• [Entries provided]
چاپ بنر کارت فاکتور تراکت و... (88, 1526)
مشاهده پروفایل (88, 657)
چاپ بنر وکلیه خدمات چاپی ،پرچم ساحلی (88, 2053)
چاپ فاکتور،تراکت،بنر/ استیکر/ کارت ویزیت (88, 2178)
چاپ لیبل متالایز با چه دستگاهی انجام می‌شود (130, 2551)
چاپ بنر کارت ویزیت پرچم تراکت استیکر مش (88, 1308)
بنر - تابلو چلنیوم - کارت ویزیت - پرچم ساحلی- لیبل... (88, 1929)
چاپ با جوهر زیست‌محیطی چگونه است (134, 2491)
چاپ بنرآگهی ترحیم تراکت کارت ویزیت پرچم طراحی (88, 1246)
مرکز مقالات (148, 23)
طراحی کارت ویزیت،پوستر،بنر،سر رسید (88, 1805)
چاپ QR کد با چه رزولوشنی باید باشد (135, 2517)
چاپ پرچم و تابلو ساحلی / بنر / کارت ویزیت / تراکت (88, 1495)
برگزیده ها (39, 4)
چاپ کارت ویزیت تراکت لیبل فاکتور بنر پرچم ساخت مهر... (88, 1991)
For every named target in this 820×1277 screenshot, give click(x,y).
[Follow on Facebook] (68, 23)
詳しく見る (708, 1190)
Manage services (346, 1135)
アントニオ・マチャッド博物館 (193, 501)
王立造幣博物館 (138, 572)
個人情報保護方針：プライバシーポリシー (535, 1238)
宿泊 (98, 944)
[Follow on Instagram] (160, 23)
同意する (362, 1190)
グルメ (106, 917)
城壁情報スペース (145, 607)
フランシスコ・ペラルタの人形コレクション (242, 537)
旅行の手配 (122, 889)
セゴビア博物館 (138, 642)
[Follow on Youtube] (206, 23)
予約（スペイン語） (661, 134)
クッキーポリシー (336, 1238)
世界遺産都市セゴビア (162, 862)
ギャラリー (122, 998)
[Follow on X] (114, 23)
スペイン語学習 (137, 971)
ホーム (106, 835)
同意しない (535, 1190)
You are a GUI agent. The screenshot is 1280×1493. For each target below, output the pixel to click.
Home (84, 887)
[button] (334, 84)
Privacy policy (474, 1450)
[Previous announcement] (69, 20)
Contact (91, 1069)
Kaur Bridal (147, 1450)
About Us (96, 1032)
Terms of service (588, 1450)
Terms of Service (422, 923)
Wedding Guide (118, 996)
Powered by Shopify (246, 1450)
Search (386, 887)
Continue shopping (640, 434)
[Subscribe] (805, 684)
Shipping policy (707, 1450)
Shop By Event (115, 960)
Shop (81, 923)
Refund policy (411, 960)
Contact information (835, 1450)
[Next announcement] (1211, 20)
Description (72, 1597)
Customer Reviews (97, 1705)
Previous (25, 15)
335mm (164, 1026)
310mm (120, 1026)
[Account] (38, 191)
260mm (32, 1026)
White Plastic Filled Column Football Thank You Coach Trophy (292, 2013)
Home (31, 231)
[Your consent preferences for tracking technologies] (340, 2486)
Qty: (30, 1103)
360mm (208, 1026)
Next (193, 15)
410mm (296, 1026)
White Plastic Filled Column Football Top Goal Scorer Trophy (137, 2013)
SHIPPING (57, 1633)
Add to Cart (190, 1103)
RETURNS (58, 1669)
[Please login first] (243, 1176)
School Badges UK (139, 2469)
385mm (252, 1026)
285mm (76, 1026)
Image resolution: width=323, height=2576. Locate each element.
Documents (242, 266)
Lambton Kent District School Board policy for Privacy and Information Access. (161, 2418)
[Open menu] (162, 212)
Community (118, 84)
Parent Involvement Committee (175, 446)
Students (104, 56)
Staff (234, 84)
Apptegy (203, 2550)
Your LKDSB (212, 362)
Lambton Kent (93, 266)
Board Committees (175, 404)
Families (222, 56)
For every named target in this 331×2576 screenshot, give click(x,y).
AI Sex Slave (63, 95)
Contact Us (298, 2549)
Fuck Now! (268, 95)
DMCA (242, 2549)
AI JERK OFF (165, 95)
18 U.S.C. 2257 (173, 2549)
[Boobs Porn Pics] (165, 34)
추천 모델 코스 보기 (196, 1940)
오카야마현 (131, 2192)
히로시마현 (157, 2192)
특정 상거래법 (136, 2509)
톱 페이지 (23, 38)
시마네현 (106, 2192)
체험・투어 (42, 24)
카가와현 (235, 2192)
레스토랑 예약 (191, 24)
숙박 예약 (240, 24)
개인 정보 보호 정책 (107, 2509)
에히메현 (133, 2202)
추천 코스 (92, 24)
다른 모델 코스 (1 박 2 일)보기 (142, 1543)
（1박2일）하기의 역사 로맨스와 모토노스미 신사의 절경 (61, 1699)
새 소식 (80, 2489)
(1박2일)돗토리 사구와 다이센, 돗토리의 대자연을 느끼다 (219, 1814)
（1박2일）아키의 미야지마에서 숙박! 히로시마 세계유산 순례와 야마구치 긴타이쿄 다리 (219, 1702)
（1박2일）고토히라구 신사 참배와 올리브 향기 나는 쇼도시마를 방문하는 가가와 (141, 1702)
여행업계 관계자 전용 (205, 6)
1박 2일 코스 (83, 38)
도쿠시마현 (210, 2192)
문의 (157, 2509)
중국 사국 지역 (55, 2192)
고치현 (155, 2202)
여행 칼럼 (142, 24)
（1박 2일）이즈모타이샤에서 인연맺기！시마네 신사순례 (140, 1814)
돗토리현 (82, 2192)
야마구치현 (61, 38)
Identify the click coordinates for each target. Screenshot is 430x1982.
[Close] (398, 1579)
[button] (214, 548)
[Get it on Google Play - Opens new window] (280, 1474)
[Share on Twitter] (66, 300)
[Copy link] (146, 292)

• [Exercise details]
What is the number of lines in the material above that carry the word "give"? Respond with that count and nothing more.

• [Solution for this exercise]
2